▶ [Task prompt] What you write must be the lines from the one holding "Viewport: 940px width, 696px height." through the final line of the records below, reproduced exactly, minus the pictures.

Task inputs Block Start

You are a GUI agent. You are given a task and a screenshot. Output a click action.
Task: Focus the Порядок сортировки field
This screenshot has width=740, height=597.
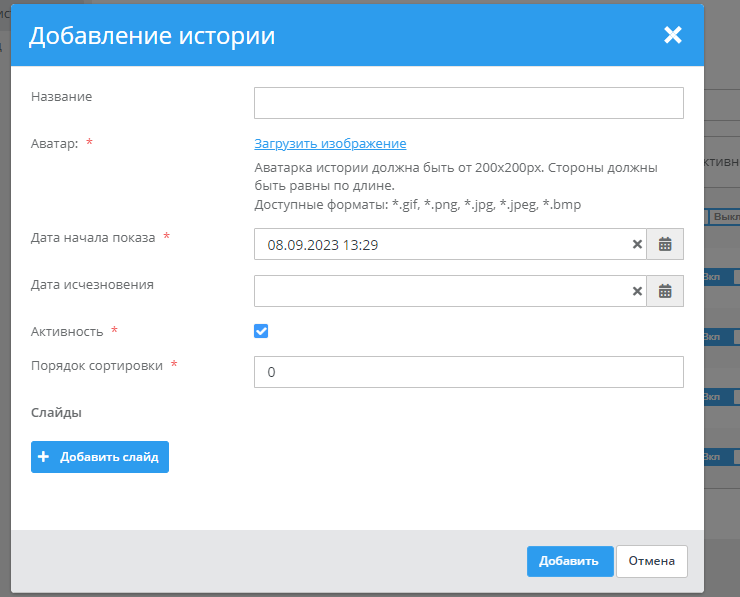[468, 372]
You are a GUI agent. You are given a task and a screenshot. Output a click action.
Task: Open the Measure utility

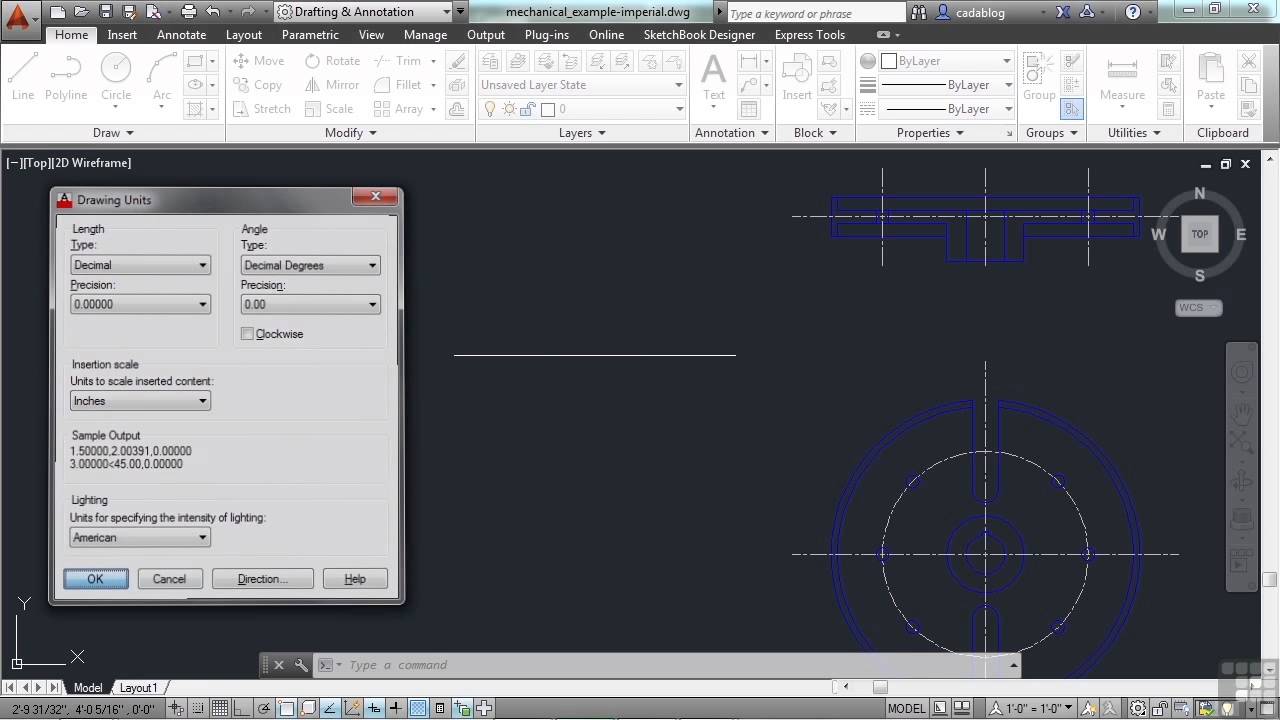[x=1122, y=76]
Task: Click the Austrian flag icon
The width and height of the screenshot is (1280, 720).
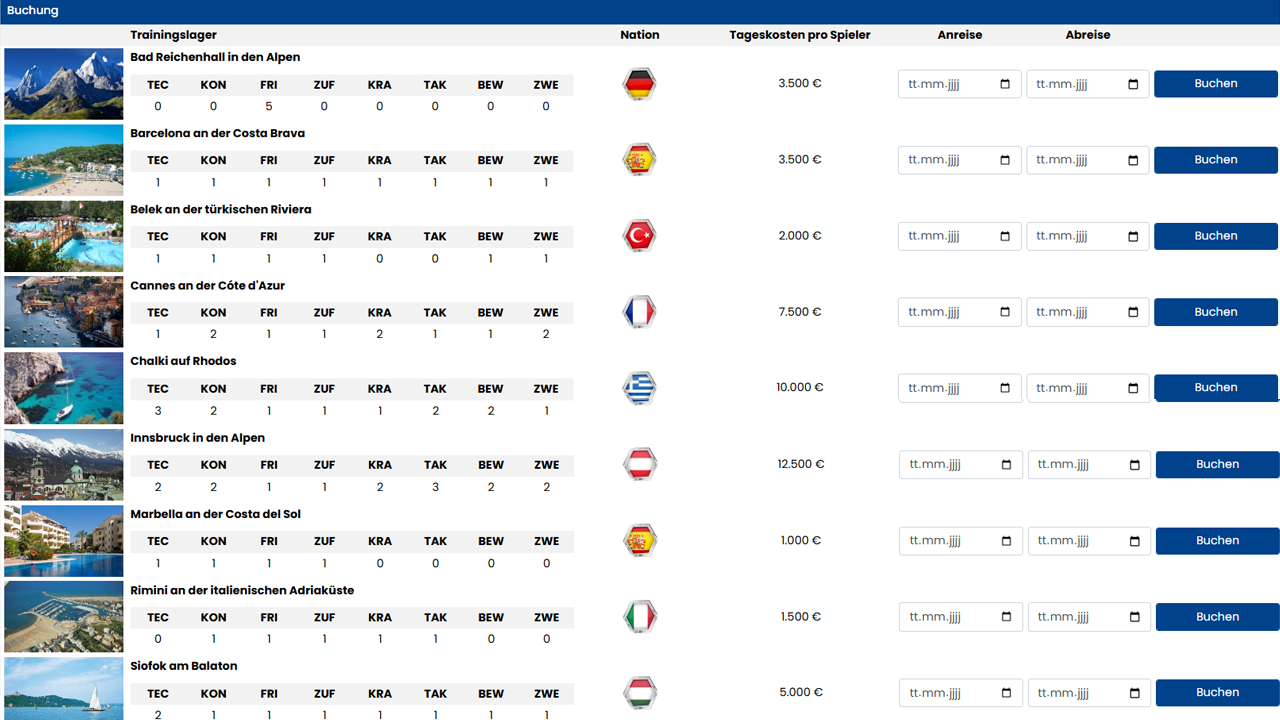Action: [x=639, y=464]
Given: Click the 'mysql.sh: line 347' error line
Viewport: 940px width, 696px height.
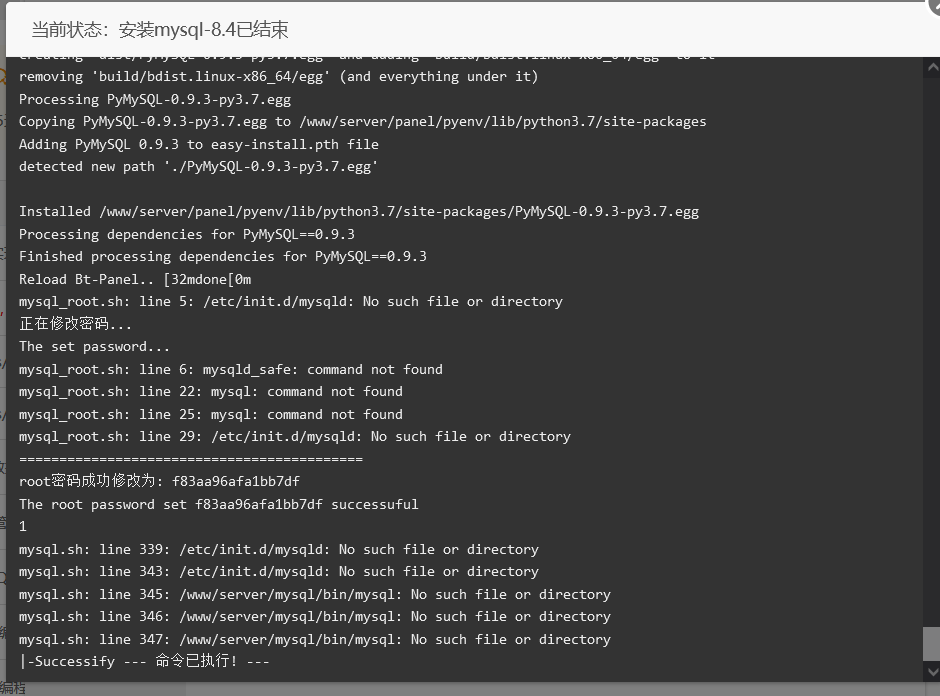Looking at the screenshot, I should (x=315, y=639).
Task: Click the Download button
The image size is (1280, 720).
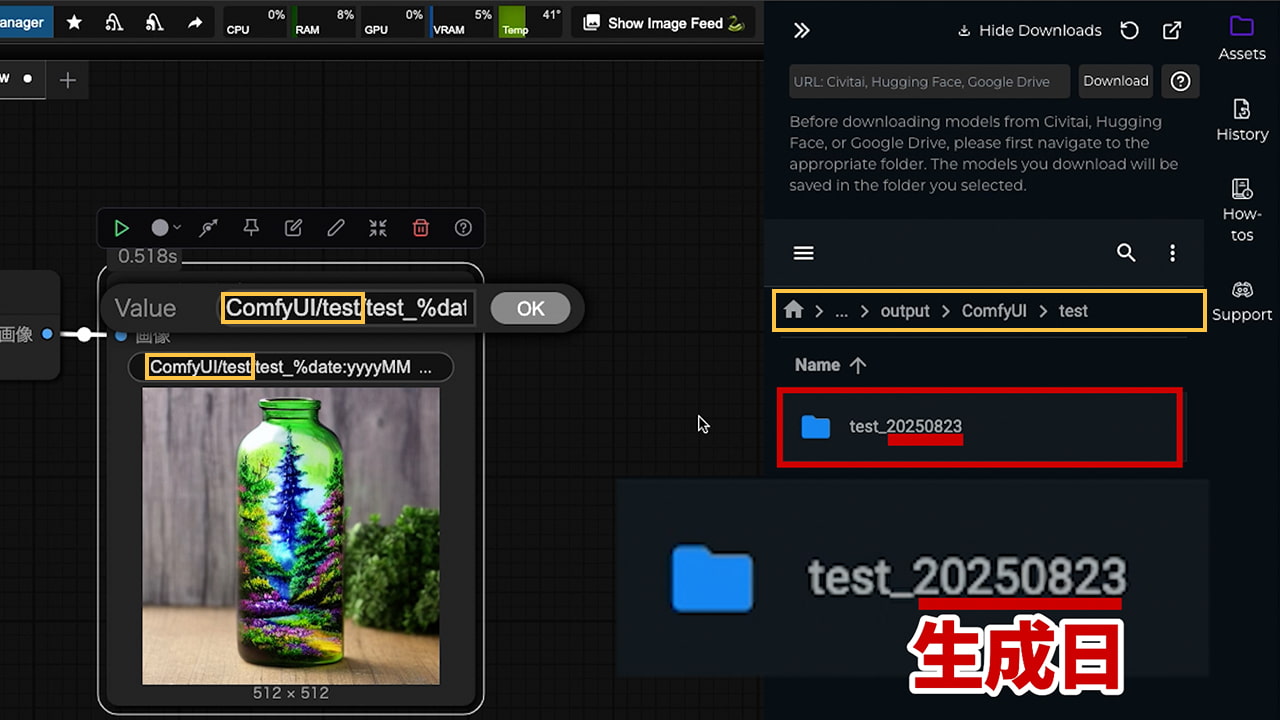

Task inputs Block End

▶ [Output for this exercise]
Viewport: 940px width, 696px height.
Looking at the screenshot, I should (x=315, y=639).
Task: Click the Download button
The image size is (1280, 720).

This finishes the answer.